Traditionally, manufacturers have had the option to submit their applications to FDA and classify their devices based on predetermined risk categories, using one of agency’s regulatory pathways such as 510(k), De Novo review, or premarket approval (PMA).
In practice, the 510(k) process does not apply to these AI/ML-based SaMD using adaptive algorithms because the technology is novel. The 510(k) process is used to approve medical devices for which there is a “predicate” or similar device already on the market. Further, AI/ML-based SaMD is not a Class III device, which is one that “support[s] or sustain[s] human life” and is “of substantial importance in preventing impairment of human health, or which present[s] a potential, unreasonable risk of illness or injury.” Accordingly, approval through PMA is not possible. This leaves these medical devices with the use of the De Novo process for FDA approval. The De Novo process is a risk-based process of approval used by FDA for medical devices that do not fall into a previously classified category. Once a device is approved through the De Novo process, it may be used for the approval of future devices through the 510(k) pathway. To date, FDA has not approved AI/ML-based SaMD that uses adaptive algorithms because the current regulatory pathways do not allow for approval of a device that constantly improves itself in real-time. On January 21, 2021, FDA published a proposed regulatory framework for regulating locked and unlocked AI/ML-based SaMD. This framework takes a “total product life cycle approach” to regulation to effectively monitor new and improved algorithms.

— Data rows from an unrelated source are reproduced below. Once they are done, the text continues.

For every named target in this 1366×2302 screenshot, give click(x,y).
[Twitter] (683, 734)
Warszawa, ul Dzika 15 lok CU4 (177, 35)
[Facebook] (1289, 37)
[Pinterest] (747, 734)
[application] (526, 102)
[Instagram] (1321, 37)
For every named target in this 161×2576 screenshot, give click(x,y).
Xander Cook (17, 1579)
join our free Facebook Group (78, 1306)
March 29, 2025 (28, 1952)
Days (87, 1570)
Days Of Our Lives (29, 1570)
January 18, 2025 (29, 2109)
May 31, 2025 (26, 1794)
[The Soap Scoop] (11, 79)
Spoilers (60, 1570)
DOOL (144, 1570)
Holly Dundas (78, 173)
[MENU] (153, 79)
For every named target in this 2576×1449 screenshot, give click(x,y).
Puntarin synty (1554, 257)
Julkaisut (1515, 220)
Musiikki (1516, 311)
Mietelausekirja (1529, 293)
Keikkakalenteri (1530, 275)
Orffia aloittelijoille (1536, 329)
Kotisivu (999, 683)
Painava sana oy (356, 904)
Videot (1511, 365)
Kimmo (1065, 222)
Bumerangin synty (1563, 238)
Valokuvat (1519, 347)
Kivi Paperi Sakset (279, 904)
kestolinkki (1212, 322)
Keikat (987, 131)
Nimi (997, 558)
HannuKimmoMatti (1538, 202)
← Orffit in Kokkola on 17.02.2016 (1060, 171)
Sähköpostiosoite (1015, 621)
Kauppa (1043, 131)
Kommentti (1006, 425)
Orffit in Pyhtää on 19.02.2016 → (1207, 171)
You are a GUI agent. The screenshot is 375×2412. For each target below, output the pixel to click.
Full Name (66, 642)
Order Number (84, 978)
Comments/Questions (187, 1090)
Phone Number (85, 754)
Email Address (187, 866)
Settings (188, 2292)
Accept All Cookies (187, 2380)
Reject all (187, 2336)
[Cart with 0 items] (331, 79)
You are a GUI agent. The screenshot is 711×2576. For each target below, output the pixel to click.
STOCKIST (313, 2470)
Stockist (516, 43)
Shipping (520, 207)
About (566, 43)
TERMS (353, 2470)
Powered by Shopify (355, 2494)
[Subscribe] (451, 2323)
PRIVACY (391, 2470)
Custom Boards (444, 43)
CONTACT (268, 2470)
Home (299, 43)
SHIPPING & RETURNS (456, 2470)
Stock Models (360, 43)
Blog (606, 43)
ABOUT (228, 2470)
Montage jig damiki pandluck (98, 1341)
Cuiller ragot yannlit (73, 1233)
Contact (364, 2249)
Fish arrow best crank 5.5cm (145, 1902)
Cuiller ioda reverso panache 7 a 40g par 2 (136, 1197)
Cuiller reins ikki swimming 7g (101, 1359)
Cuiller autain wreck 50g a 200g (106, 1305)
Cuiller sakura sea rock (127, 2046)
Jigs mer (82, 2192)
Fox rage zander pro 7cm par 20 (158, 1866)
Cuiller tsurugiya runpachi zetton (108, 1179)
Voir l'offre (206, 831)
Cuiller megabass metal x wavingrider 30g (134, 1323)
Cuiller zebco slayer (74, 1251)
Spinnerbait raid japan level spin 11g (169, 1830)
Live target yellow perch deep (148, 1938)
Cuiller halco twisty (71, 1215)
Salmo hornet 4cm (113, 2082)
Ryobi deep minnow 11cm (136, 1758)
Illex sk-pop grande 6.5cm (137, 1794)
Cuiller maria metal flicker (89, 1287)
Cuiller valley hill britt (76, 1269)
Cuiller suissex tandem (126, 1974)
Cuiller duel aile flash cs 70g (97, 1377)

The framework titled “Artificial Intelligence/Machine Learning (AI/ML)-Based Software as a Medical Device (SaMD) Action Plan” has five parts. It focuses on modifications made to the algorithm after approval and sets out the pathway to premarket review for these modifications. The proposed regulatory framework addresses the constant change of AI/ML-based SaMD through FDA’s “Predetermined Change Control Plan” and “Algorithm Change Protocol,” together which spell out the required disclosures that will facilitate FDA oversight of changes to device algorithms. The manufacturer can pre-specify modifications and describe how the algorithm will change over time along with any safety implications. Once this guidance is published, it will allow manufacturers to identify the type of modification being made, lay out the submission and review process, and it will inform manufacturers of the required information for submission. It will also address monitoring of real-world performance and good machine learning practice (GMLP).
Key to the new regulation will be the manufacturer’s responsibility to explain how the algorithm may change over time as part of the submission to FDA. A point of contention that may arise is the requirement for near constant monitoring and reporting of the device’s performance. As there currently is no statutory requirement or authorization for this type of data disclosure, it will be interesting to see how this proposed regulatory practice will play out.
References
- Arsene, C. (June 29, 2020). “SaMD vs SiMD: What’s the Difference?” Healthcare Technology.
- Than, M.P., et al. (August 16, 2019). “Machine Learning to Predict the Likelihood of Acute Myocardial Infarction.” Circulation, vol. 140, no. 11, 2019, pp. 899–909., doi:10.1161/circulationaha.119.041980.